Is it appropriate to speak of a spirituality of departing? I have left many places in my life. Sometimes I’ve departed well, and sometimes just slipped away. In those moments when I snuck away in the middle of the night, I told myself that I was doing so because I didn’t want a big deal to be made of my departure. It would’ve been truer to say that I didn’t want to be disappointed if people didn’t react to my leaving in the way that I wanted them to. So I didn’t giving them a chance to react at all. In those moments when people have made a big deal of my departing, I’ve been slightly embarrassed, but also grateful because I’ve had the opportunity to express my love of them and my sadness over the fact that I was going. Reflecting on this, it seems that my ego was more involved, and more fragile, in those moments when I just slipped away. I wish that I had imitated Paul, and treated a good departure as another gift of community.

Last summer, when I was just beginning to think about the spirituality of Luke and Acts, I talked to the children at church about joy. We explored together the different kinds of joy that one can experience – sad joy, happy joy, creative joy, silly joy, and many other varieties. I used the example of parents sending their kids off to college – not the best example for six year olds, but on my heart since my own daughter will be leaving for college within a few years. We can have joy in such moments, I suggested, because we’re proud of our loved ones and excited for the rest of their lives. At exactly the same moment, we can feel grief because something that’s been so important to us is coming to an end. This, too, must be part of the spirituality of departing. The willingness to let ourselves feel everything – love, sorrow, joy, worry for the future, nostalgia for a vanishing past.

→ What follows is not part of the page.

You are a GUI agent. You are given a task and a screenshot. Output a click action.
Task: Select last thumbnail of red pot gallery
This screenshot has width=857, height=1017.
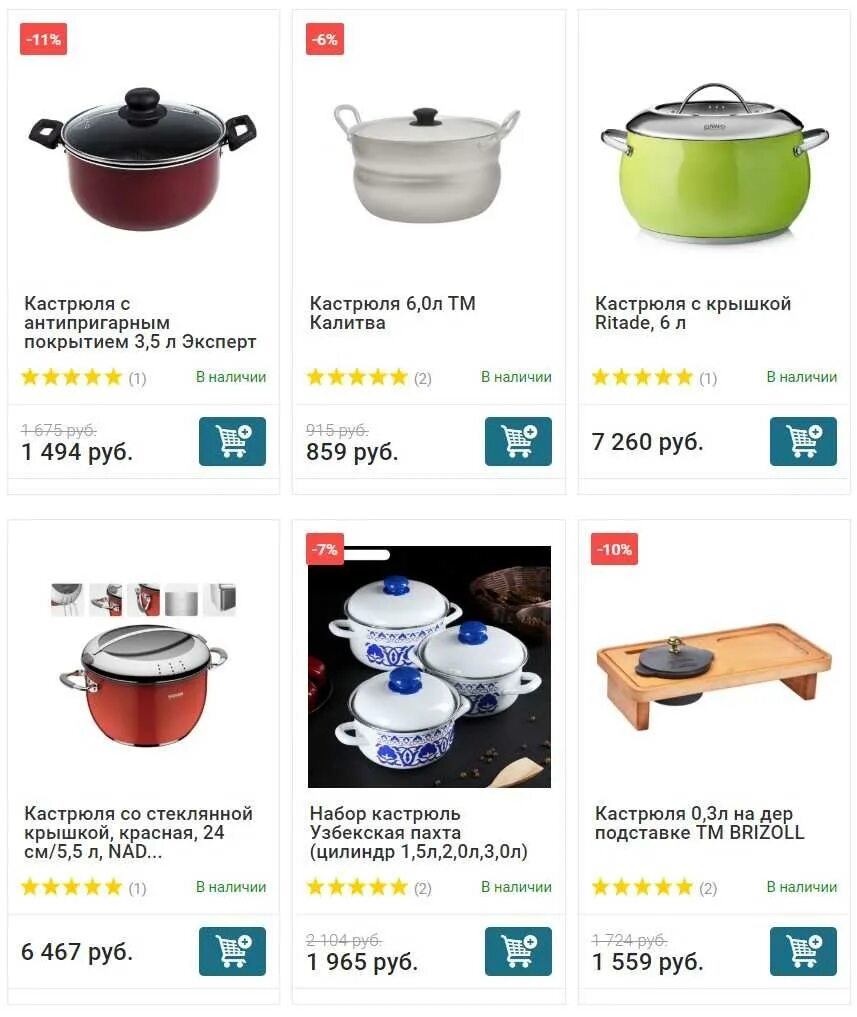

To say that something has a spirituality is to say that the Holy Spirit is active in it. I think that the Holy Spirit is very active in this departure that Paul takes from the church in Ephesus. I think it’s also present in all of our departures, if we can set our own egos aside and pay attention to it. Such moments can teach a huge array of spiritual virtues, not in spite of, but because of their sadness. We learn what things mean to us when we let them go. And although we’re called to hold our positions and even our relationships lightly, even though we shouldn’t try to control them or insist on having our own way, that doesn’t mean that we’re not allowed to feel deep and authentic emotion when we come to the end of a time of sojourning together.